### Source document
※
FIDO and the importance of data signing

This blog is a companion to my on-demand speech at FIDO Authenticate 2022 happening this week in Seattle. 

Annotated handouts can be downloaded here.

All fraud is due to unreliable data, often data that has been stolen and replayed by an imposter, without the relying party being able to tell that it’s not the true user in charge. Fake bank accounts are opened using stolen IDs; credit card fraud is perpetrated typing stolen account numbers into online order forms; Medicare fraud is committed by crooked doctors quoting IDs of patients they never saw.

There are pinch points throughout the digital economy where special numbers are presented and accepted as proof of identity, or proof of membership, entitlements, authorisation, liquidity and numerous other properties or attributes.  All manner of systems are vulnerable if those numbers are manipulated, and especially if they are presented by imposters.

Relying parties accepting numbers from end users really need to know if the numbers have been presented in their original form by their legitimate subjects, but at present, most Internet-based systems do not provide for originality; it is almost impossible to tell if data presented online has originated from its authoritative source and has been presented by its proper owner.

Data signing is essential to close the originality gap.  We should be deploying consumer grade cryptography across all consumer platforms so that every important digital action is signed and verifiable as original.
※
### Task instructions
For each statement, decide whether it agrees with the blog post on data signing. Answer yes or no, and quote the deciding words of the post. (a) Most Internet-based systems already provide for originality. (b) Medicare fraud is committed by doctors quoting IDs of patients they never saw. (c) Consumer grade cryptography should be deployed on only a few consumer platforms.

(Collected data entries)
※
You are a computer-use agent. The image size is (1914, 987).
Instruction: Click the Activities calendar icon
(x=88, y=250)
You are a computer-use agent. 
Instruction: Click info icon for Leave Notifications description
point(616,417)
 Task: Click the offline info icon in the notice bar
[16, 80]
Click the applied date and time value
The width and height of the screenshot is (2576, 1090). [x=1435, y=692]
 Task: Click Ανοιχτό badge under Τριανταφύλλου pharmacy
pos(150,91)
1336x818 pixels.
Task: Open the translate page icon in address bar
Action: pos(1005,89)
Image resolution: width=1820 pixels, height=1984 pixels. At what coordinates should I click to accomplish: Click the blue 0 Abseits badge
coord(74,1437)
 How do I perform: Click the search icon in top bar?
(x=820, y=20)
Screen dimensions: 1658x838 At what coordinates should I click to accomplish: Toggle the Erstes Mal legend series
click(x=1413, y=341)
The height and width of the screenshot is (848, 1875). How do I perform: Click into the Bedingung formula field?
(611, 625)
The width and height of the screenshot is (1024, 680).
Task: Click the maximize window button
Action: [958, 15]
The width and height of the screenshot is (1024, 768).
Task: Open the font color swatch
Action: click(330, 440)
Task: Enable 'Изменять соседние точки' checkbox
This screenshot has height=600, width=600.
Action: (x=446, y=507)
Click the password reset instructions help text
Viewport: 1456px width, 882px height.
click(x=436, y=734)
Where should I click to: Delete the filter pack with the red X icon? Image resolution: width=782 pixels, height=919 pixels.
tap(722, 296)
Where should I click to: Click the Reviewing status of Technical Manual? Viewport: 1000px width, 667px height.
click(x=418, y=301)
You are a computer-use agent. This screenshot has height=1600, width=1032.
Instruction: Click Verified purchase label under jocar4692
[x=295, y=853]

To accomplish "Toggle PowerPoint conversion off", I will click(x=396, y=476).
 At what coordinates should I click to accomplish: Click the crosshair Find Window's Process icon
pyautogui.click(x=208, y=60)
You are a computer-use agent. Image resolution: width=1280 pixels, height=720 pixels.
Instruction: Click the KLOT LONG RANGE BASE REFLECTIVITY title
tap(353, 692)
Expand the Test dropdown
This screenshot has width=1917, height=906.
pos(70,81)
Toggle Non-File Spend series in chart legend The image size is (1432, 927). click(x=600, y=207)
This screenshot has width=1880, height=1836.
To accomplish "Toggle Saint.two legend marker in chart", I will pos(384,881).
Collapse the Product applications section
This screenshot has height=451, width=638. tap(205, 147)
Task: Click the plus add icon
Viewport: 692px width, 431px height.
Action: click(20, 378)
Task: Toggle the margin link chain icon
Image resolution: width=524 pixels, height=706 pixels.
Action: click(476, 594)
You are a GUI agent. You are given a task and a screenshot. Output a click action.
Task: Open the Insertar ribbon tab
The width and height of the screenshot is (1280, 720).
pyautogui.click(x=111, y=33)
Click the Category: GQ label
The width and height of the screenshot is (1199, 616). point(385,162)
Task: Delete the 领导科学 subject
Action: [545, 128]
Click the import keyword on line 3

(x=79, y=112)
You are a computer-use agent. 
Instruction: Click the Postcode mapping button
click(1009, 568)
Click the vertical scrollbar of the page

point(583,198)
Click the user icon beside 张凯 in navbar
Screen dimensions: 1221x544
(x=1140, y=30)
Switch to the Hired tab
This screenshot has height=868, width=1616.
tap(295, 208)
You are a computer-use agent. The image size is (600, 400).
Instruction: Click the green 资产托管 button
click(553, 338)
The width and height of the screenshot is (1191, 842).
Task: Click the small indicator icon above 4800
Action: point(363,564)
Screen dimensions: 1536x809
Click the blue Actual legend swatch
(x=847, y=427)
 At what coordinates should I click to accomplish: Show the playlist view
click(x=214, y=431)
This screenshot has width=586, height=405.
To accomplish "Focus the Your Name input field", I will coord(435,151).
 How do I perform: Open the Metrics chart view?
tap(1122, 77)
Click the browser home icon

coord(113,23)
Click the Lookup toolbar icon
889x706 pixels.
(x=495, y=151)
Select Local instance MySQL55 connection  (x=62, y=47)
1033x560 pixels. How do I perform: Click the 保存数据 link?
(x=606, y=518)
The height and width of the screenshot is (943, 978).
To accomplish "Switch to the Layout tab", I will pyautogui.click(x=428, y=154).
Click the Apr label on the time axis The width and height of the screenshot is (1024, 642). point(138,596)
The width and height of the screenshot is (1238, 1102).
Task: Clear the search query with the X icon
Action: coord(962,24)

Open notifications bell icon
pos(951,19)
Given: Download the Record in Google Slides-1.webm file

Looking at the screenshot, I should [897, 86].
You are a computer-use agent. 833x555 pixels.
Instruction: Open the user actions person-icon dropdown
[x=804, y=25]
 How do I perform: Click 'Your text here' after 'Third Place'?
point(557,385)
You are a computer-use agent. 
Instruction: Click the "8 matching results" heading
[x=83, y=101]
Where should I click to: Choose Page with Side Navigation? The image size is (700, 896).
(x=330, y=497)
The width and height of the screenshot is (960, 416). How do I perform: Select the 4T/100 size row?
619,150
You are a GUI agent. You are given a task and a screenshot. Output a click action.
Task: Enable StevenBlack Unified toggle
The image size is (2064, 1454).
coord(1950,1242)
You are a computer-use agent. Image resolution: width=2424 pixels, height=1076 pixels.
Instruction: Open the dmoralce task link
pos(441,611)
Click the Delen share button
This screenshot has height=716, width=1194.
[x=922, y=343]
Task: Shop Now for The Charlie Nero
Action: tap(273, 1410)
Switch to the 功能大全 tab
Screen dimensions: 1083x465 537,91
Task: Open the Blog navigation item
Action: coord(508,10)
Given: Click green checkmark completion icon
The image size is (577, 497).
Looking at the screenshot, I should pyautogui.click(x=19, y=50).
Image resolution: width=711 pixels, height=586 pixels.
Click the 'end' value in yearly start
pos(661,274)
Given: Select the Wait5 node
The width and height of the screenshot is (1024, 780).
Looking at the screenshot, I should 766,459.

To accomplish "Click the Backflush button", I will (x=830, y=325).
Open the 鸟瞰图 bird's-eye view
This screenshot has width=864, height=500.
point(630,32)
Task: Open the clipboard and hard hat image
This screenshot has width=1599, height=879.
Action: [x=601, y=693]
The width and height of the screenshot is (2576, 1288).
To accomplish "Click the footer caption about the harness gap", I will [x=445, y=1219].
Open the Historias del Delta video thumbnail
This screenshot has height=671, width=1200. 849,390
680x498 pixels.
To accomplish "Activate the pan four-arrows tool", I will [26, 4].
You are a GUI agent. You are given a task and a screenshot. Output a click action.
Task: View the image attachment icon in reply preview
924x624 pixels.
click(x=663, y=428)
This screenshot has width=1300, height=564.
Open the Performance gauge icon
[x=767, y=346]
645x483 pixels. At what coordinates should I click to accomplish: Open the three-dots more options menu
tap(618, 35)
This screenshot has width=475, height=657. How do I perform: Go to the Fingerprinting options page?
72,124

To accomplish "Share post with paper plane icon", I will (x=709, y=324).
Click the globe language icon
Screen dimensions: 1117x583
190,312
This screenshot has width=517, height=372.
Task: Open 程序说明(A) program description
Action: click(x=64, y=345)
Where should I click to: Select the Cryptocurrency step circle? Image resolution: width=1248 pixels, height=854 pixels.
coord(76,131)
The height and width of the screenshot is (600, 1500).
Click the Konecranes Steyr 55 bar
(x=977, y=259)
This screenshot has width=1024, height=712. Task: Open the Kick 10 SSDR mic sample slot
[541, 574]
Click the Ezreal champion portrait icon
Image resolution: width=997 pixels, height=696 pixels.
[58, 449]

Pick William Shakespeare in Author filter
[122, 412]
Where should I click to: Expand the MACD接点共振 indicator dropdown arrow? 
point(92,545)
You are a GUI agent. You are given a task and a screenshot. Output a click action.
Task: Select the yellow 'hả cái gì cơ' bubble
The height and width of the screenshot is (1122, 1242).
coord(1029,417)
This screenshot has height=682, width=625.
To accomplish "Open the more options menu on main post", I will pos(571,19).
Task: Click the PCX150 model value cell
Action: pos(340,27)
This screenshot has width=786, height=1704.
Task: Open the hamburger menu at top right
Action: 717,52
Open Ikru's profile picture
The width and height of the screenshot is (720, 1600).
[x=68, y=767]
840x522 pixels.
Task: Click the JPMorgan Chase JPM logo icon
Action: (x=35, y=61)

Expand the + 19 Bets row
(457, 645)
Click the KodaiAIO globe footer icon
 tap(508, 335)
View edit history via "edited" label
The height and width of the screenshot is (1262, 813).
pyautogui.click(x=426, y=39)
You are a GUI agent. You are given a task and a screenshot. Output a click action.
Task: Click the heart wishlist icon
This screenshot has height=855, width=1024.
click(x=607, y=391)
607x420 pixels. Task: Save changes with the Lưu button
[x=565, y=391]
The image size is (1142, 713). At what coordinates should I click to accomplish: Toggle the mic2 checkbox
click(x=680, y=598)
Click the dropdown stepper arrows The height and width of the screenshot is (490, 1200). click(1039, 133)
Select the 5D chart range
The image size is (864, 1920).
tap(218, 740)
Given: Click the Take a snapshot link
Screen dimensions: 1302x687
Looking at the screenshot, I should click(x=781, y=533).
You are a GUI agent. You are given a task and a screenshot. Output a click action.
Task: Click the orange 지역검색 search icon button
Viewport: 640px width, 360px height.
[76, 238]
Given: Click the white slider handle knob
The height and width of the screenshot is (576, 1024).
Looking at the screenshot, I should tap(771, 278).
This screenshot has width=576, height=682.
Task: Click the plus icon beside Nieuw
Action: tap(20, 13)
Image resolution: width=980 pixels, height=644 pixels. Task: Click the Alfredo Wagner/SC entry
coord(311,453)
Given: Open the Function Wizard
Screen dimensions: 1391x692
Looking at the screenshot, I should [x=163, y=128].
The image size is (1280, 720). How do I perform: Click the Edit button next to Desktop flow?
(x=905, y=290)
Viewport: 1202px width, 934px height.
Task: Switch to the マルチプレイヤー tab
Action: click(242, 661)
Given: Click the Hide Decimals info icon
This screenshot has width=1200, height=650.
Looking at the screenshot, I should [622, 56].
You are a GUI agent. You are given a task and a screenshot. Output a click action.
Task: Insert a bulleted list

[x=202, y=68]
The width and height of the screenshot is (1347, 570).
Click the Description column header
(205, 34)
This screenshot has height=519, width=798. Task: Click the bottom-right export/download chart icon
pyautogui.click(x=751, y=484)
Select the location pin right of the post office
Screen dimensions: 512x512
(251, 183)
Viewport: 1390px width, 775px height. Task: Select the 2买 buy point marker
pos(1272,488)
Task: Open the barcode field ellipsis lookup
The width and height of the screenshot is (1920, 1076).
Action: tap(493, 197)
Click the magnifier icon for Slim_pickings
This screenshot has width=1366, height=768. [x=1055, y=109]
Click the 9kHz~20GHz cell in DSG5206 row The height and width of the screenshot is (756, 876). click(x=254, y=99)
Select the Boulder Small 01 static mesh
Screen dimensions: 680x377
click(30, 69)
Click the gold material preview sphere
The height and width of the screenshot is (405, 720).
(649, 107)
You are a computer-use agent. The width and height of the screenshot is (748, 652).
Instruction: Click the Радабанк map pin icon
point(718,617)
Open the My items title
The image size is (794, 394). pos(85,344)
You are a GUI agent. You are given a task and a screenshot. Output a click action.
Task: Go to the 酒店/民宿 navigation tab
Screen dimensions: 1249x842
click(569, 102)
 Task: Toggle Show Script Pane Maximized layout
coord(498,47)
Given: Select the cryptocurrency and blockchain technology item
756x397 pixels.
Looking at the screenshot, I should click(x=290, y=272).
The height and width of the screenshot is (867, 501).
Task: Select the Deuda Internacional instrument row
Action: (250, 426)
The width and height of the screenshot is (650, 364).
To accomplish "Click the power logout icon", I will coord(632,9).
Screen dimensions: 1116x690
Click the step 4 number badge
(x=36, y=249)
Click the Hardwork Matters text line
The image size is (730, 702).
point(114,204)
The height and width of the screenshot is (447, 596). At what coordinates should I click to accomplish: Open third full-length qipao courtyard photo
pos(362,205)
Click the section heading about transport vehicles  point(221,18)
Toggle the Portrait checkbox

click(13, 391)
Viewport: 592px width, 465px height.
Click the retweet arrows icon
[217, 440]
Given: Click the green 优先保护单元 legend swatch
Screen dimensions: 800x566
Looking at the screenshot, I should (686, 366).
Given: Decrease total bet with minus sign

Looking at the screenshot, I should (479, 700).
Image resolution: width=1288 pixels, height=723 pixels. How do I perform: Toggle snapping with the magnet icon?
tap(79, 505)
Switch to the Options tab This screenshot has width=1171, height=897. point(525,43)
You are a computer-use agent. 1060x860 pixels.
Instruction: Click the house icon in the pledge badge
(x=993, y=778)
※
### The completed task
(a) No: "most Internet-based systems do not provide for originality"
(b) Yes: "Medicare fraud is committed by crooked doctors quoting IDs of patients they never saw"
(c) No: "We should be deploying consumer grade cryptography across all consumer platforms"